[Data records]
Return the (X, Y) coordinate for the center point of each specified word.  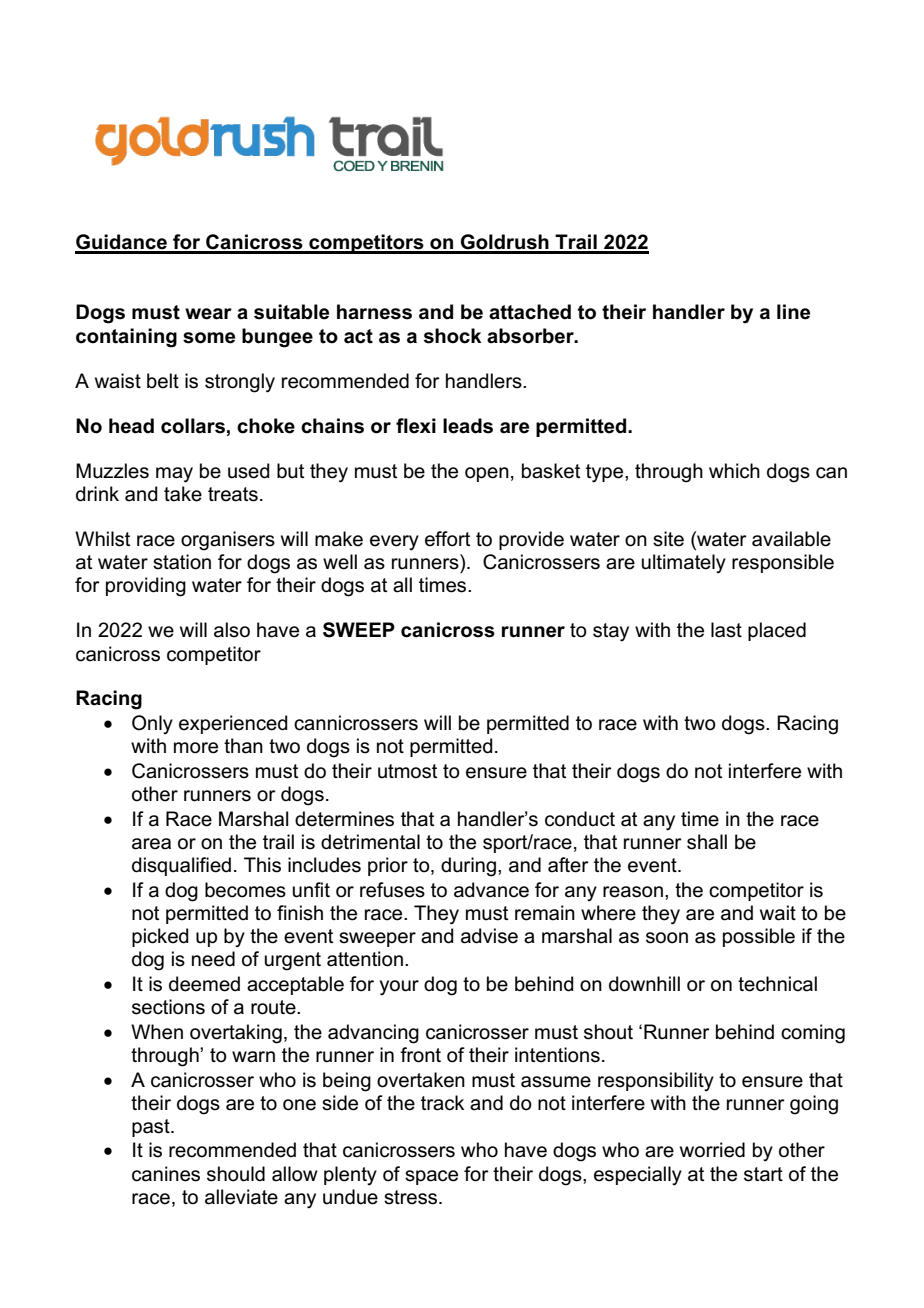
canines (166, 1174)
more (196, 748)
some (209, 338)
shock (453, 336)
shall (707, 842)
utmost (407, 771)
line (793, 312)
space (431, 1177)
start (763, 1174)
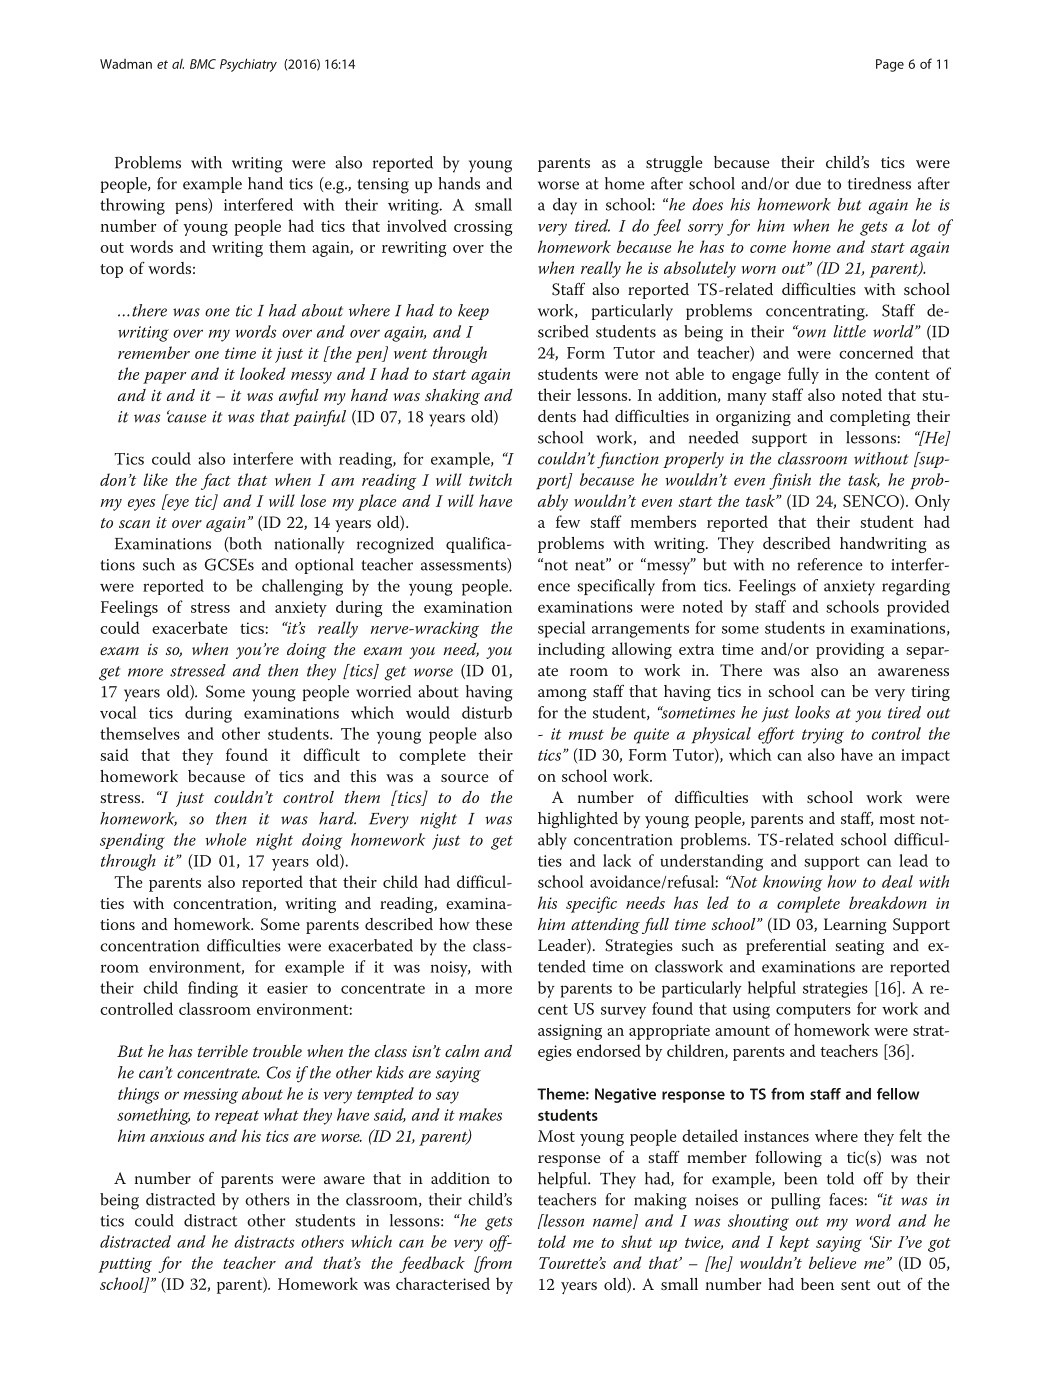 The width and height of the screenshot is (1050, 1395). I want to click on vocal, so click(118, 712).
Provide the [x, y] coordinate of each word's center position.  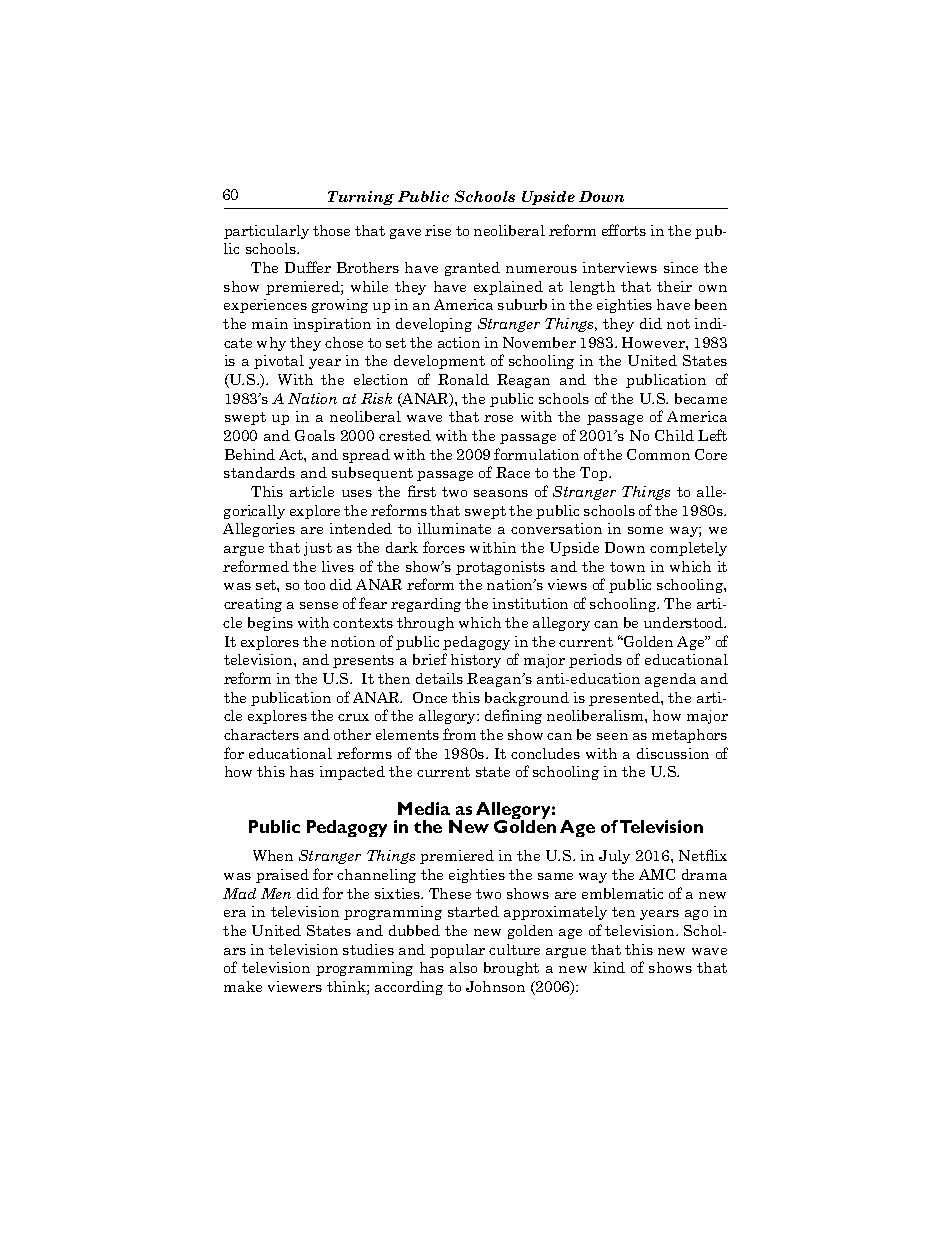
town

## Exercise prompt
Rewrite all of the lines above with "coordinate" swapped for "location" and nothing else altered. Leave out the pictures.

## Complete response
Return the (X, Y) location for the center point of each specified word.  
canines (166, 1174)
more (196, 748)
some (209, 338)
shock (453, 336)
shall (707, 842)
utmost (407, 771)
line (793, 312)
space (431, 1177)
start (763, 1174)
 The width and height of the screenshot is (1050, 1395). I want to click on vocal, so click(118, 712).
Provide the [x, y] location of each word's center position.  
town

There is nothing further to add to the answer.